Query Type No index Btree BRIN
Single Row Lookup on strictly increasing int 239.246 1.291 2.629
Single Row Lookup on random int 229.026 2.876 2385.987
Single Row Lookup on increasing int with fluctuations 224.503 12.302 5.632
Single Row Lookup on increasing int with large fluctuations 381.571 1.684 2.542
Single Row Lookup on strictly increasing timestamp 268.229 2.611 0.271
Single Row Lookup on random timestamp 254.684 2.582 1355.999
Single Row Lookup on increasing timestamp with fluctuations 286.124 3.473 0.303
Single Row Lookup on increasing timestamp with large fluctuations 385.281 0.133 155.888
Range query on strictly increasing int 269.887 55.806 2.464
Range query on random int 303.607 69.201 223.032
Range query on increasing int with fluctuations 256.515 55.493 4.731
Range query on increasing int with large fluctuations 388.501 27.386 51.219
Range query on strictly increasing timestamp 272.902 58.897 59.066
Range query on random timestamp 280.474 7.231 374.964
Range query on increasing timestamp with fluctuations 299.144 58.038 65.234
Range query on increasing timestamp with large fluctuations 2045.531 52.623 498.498

From the results, we can see,

  • Btree provides consistent performance regardless of data order.
  • BRIN index performs best when the data is strictly increasing or when the data has only slight fluctuations. It is 2x better on single-row queries and up to 25x faster on range queries.
  • BRIN is 500-1000x slower than Btree when data is random.
  • When there are large fluctuations in data, it is up to 10x slower than BTree.

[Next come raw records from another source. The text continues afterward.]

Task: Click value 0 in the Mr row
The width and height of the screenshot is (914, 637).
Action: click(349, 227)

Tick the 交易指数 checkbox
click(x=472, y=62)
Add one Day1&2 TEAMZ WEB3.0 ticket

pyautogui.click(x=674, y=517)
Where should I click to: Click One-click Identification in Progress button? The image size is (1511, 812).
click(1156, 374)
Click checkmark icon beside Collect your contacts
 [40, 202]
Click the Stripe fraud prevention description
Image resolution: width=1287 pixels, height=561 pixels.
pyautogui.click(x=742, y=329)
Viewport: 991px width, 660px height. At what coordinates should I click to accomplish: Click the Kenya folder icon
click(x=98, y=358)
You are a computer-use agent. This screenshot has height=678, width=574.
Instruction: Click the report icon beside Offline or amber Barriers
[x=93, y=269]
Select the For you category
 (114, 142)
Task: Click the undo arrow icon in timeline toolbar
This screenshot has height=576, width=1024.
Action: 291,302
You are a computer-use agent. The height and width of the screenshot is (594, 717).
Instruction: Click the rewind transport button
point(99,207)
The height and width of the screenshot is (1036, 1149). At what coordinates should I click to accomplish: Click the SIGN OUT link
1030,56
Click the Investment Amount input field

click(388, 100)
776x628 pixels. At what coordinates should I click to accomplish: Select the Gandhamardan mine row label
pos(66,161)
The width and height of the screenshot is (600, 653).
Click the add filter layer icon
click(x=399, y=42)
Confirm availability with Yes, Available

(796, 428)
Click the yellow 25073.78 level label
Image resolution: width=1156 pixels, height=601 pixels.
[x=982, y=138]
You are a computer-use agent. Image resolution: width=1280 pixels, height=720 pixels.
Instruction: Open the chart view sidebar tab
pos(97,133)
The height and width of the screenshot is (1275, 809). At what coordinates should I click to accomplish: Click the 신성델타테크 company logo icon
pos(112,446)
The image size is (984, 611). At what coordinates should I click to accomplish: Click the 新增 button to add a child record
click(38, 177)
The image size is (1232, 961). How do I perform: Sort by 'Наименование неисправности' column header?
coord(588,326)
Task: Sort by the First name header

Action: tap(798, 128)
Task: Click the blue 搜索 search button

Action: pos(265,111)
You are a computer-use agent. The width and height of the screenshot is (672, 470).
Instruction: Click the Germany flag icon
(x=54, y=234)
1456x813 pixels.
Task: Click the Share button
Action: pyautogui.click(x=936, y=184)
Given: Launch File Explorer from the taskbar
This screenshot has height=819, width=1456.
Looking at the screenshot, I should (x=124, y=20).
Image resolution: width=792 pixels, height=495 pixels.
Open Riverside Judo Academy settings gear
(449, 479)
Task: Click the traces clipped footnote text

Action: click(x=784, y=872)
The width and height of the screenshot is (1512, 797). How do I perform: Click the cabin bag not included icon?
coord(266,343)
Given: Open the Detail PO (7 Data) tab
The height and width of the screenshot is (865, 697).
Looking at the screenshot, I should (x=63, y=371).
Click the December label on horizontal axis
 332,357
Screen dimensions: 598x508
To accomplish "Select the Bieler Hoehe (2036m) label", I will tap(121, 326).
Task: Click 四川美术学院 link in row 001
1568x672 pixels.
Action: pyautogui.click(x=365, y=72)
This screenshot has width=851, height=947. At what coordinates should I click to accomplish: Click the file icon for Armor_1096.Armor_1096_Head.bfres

Understandably, BRIN performs worse than Btree on random data and data with large fluctuations, since it cannot use the min-max values to skip blocks entirely in such data sets.

Block size in BRIN index

When creating a BRIN index, we can provide the number of blocks that must be summarized in a single range.

create index brin_test_idx2
 on brin_test
using BRIN(strict_inc) with (pages_per_range = 16);

This creates a BRIN index which contains a summary entry for every 16 pages.

It’s important to consider the block size. The default block size is typically a good starting point, but you can experiment with different sizes to see which provides the best performance for your specific use case based on fluctuations in your data.

The tradeoff is that with smaller pages_per_range values, there will be more summary tuples, increasing the index size and the chance of heavy overlap between blocks, making the min-max summary useless, especially if the table is wide. But with larger pages_per_range values, there will be fewer blocks, but once a matching block is identified, we have to scan through more data to find the exact matches.

In conclusion, BRIN is a powerful index type for specific data patterns where the data ordering closely resembles the physical ordering of the blocks on disk. But in other cases, using normal Btree indexes will be better.